Goal of the exercise: Search the records for the word "image" and report each line that has it.

Given records:
▬▬▬▬▬▬▬▬▬▬

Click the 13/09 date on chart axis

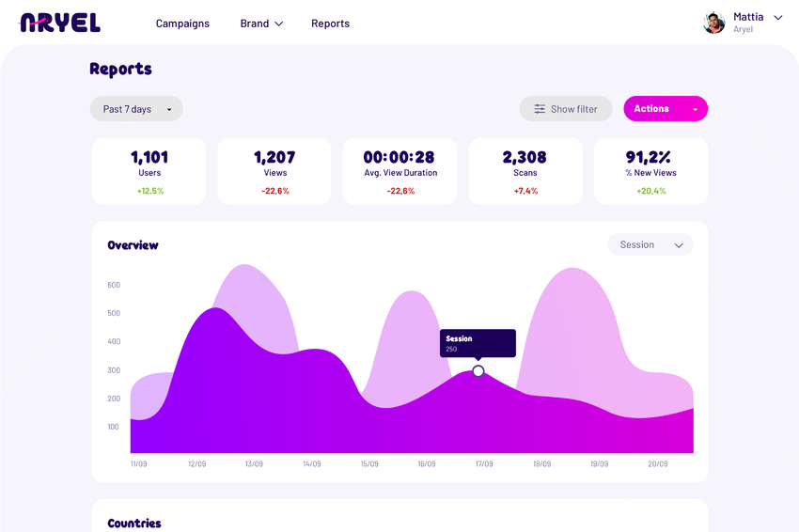(x=254, y=464)
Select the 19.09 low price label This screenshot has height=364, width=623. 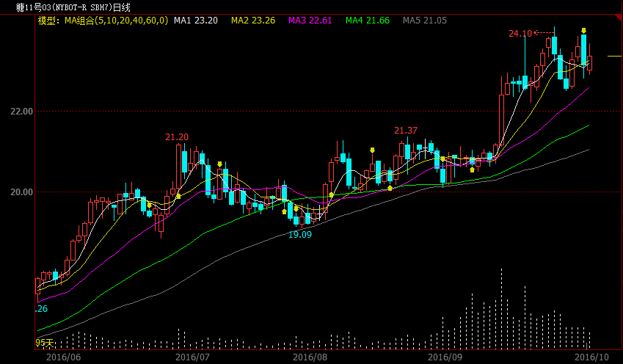[x=300, y=234]

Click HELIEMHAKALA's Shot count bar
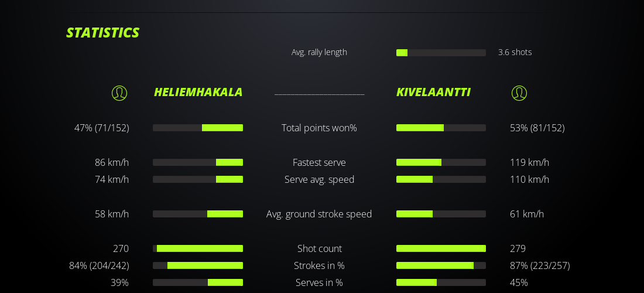tap(198, 248)
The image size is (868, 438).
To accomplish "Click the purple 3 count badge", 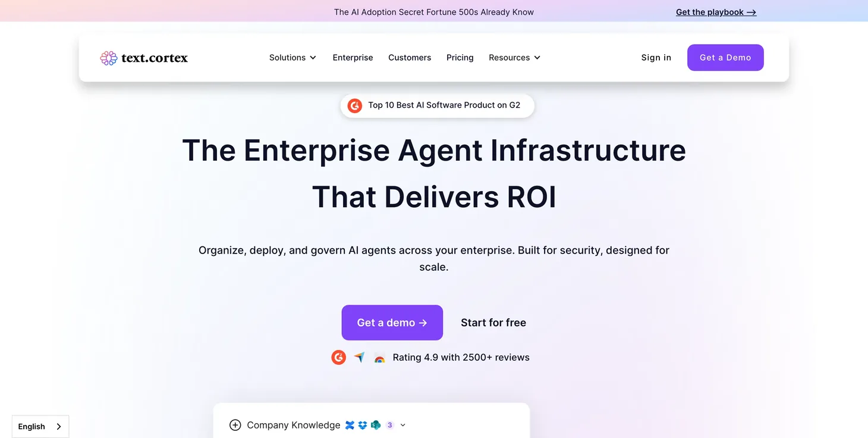I will tap(390, 425).
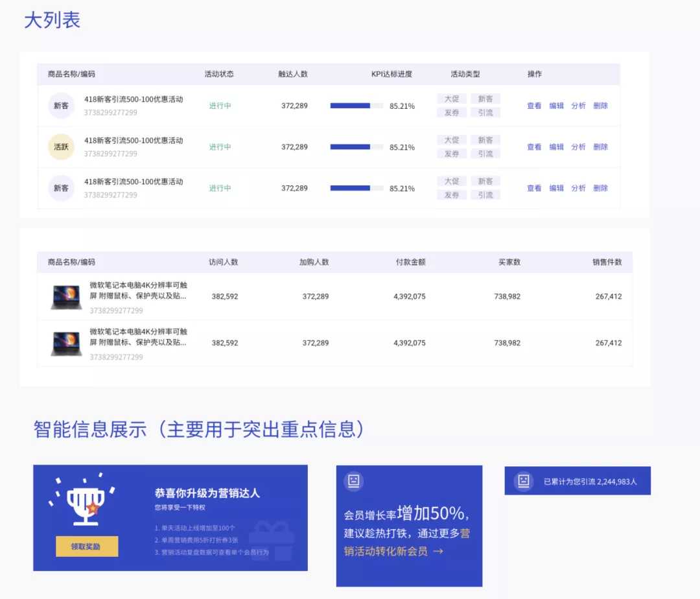
Task: Open 查看 on the first activity row
Action: [533, 106]
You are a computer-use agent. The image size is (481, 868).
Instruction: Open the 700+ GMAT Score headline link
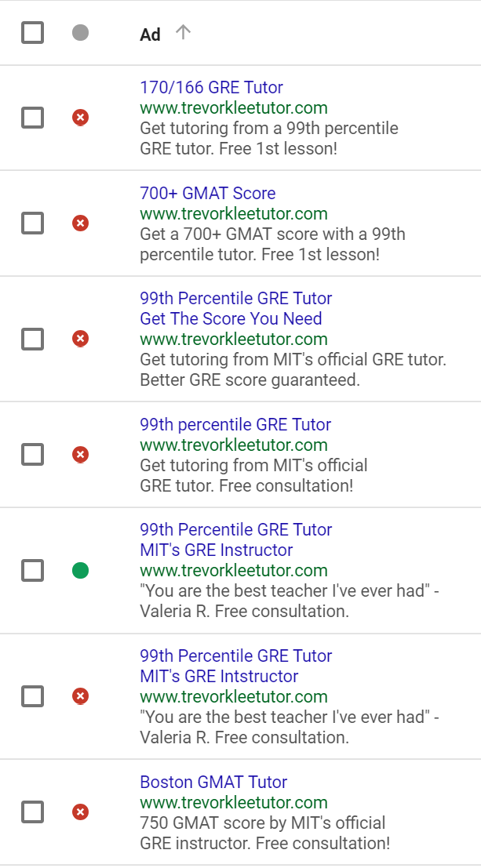(x=208, y=193)
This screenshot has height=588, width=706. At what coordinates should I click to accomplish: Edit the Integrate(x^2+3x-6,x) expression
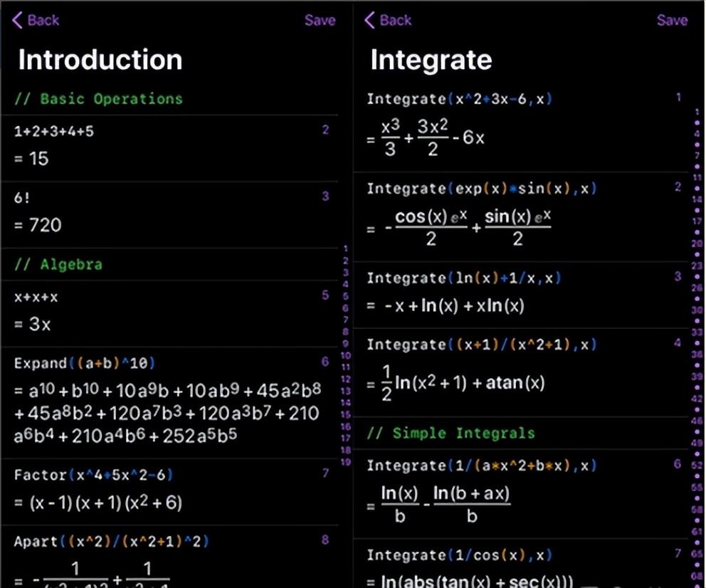click(x=460, y=99)
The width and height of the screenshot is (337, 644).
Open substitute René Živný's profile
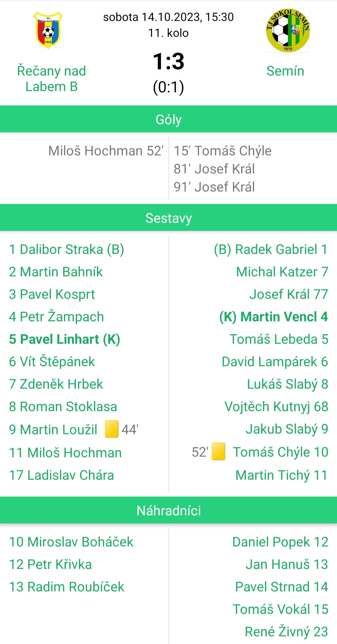pos(286,632)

▬▬▬▬▬▬▬▬▬▬

The completed task:
The image size is (868, 438).
You are a computer-use agent. The image size is (481, 868).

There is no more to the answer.